A Thing of Beauty

horse

In my pre-teen years, I was a motivated babysitter. I’d make up games, run around in the yard, and clean up the house—determined to earn every dollar. It was never much in the early 1990s, but still I was excited to get my little stash of folded bills when the parents came home.

After one particularly long day of babysitting, the mom returned with excitement.

“I got you something!” she sang.

That was thoughtful of her.

“Here it is. It can be your payment for babysitting today,” she shoved a small white box at me.

Oh.

I opened the box and immediately loathed the item inside. It was a largish, blue Scandinavian-inspired horse necklace.

I don’t want this. Nope.

Even though I wasn’t the epitome of fashion then (or now), I didn’t want to look like I just came from Shipshewana all the time.
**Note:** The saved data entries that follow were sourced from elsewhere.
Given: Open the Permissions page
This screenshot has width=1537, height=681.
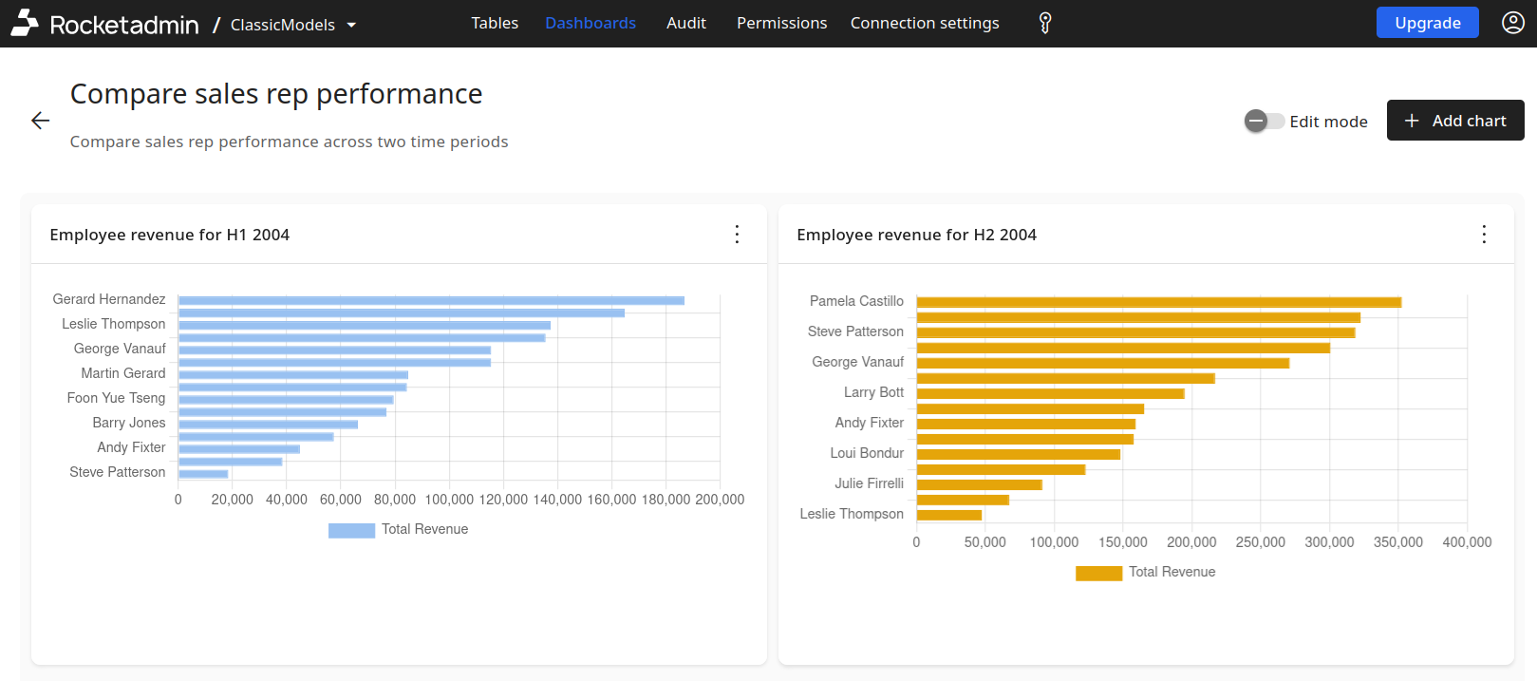Looking at the screenshot, I should (781, 23).

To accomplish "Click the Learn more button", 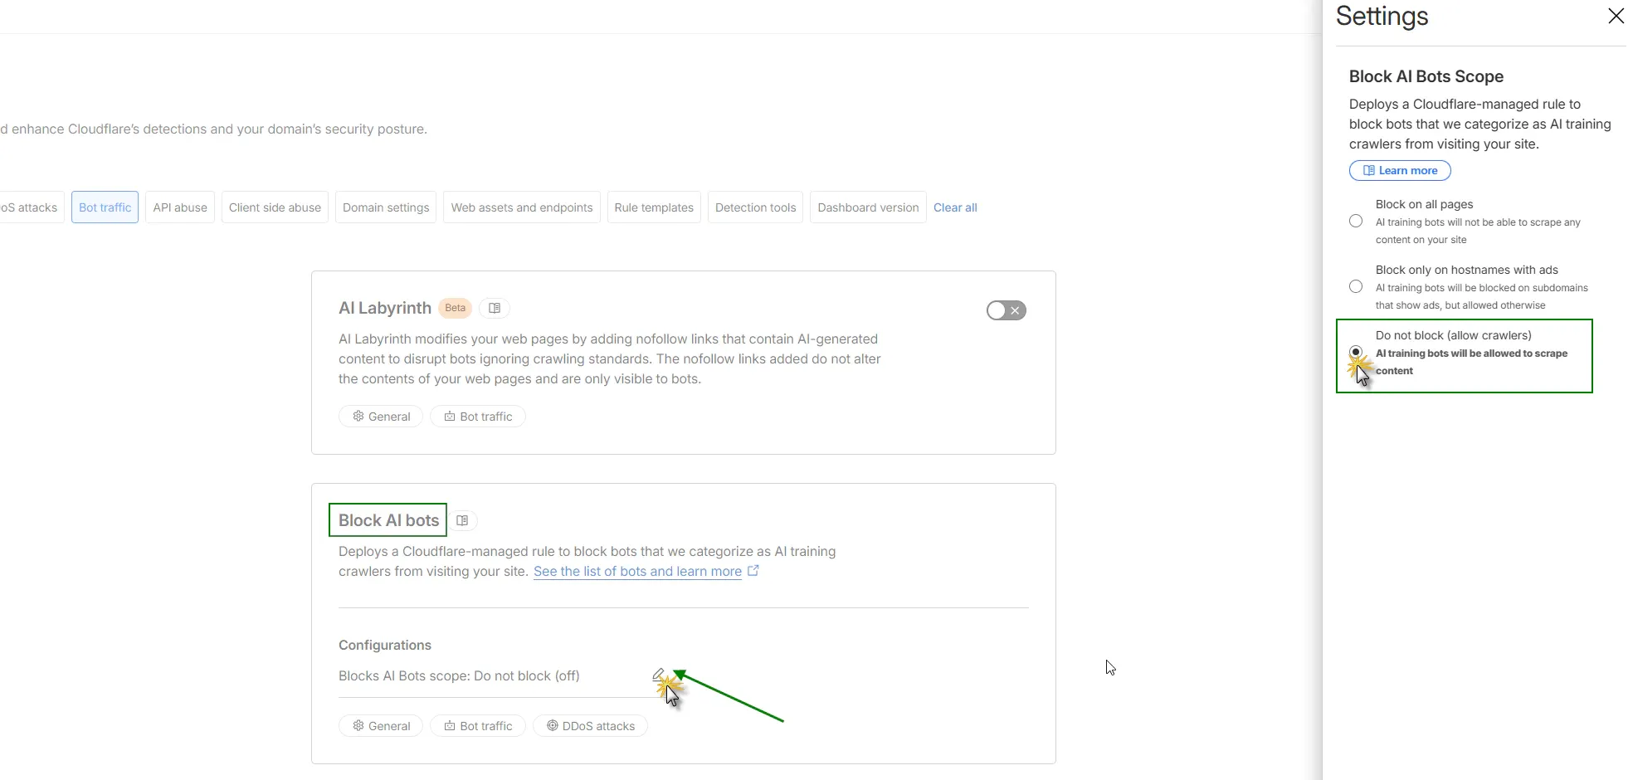I will pyautogui.click(x=1399, y=170).
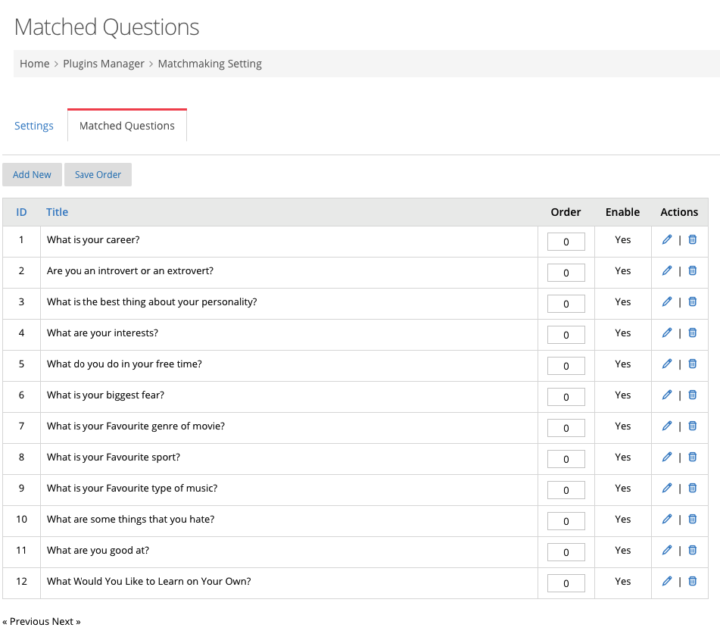Switch to the Settings tab
Image resolution: width=720 pixels, height=637 pixels.
click(x=34, y=126)
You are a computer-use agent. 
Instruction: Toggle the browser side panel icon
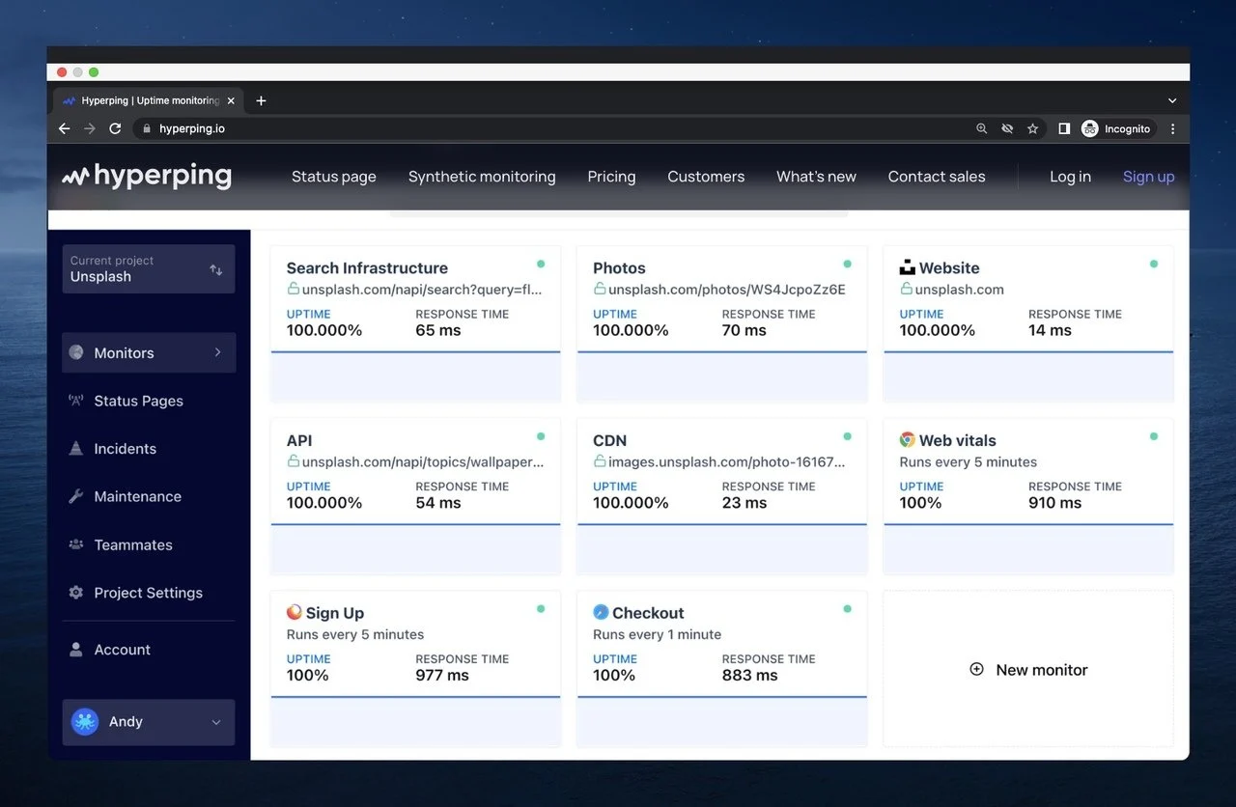[x=1063, y=128]
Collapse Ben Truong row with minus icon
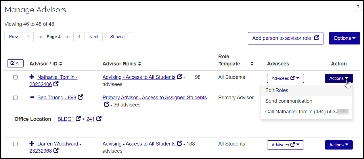 [32, 98]
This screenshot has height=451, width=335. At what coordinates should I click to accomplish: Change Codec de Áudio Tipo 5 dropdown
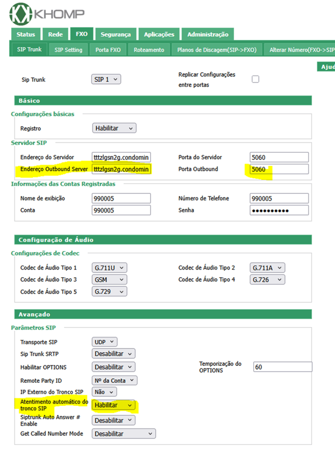[110, 291]
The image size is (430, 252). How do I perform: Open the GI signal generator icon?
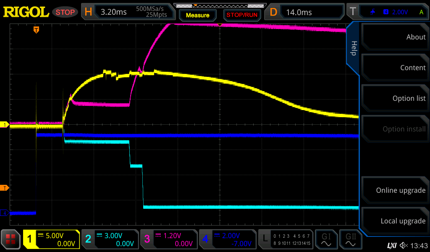tap(326, 239)
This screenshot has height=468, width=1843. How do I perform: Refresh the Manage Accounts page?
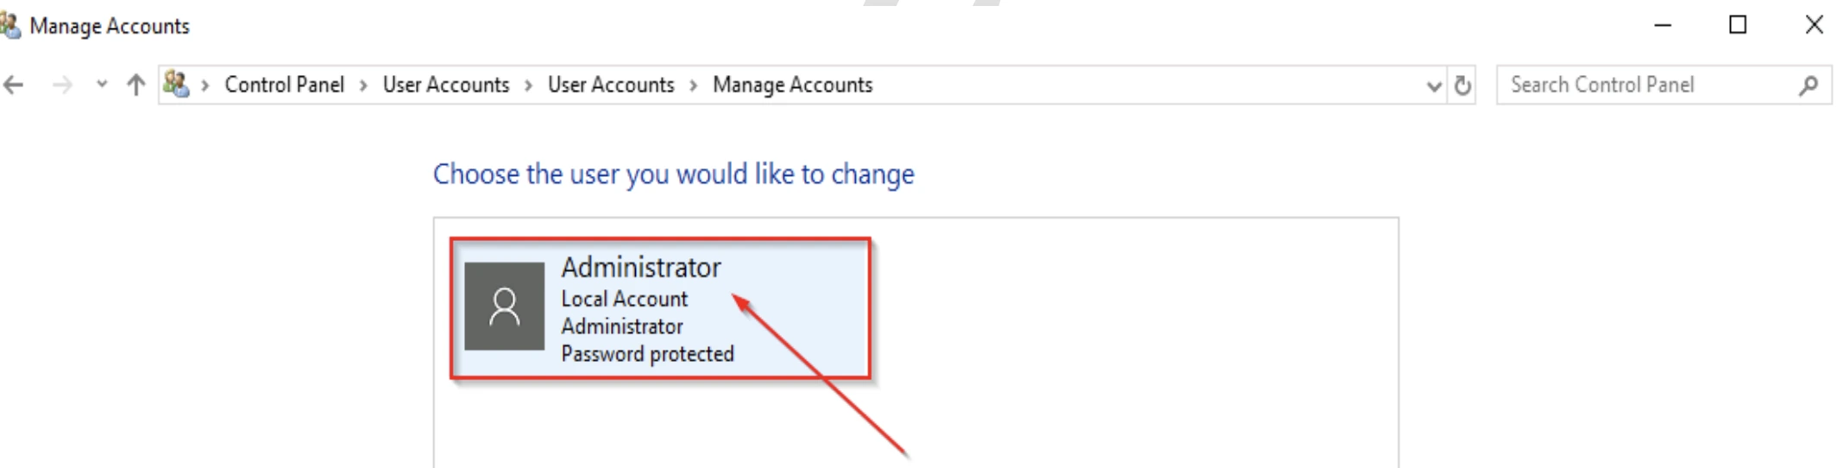pyautogui.click(x=1462, y=85)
“Isn’t it beautiful?” she demanded. And even worse, “It reminds me of you.”

“It’s adorable,” my unassertive 12-year-old self lied.

Ugh. How I wish I had had the courage to say what I was really thinking— “I can see why you like it, but it’s not my taste. I’d prefer money as payment.”

But how could I when it reminded her of me, she was sort of paying me a compliment even though I didn’t agree with her assessment. Knowing I had to sit in a car together as she drove me home, I stuffed down regret and frustration to avoid awkwardness. I could not stomach the idea of disappointing her, even over my own desires.

So despite my hard work, I headed home empty-handed, save the hideous horse necklace.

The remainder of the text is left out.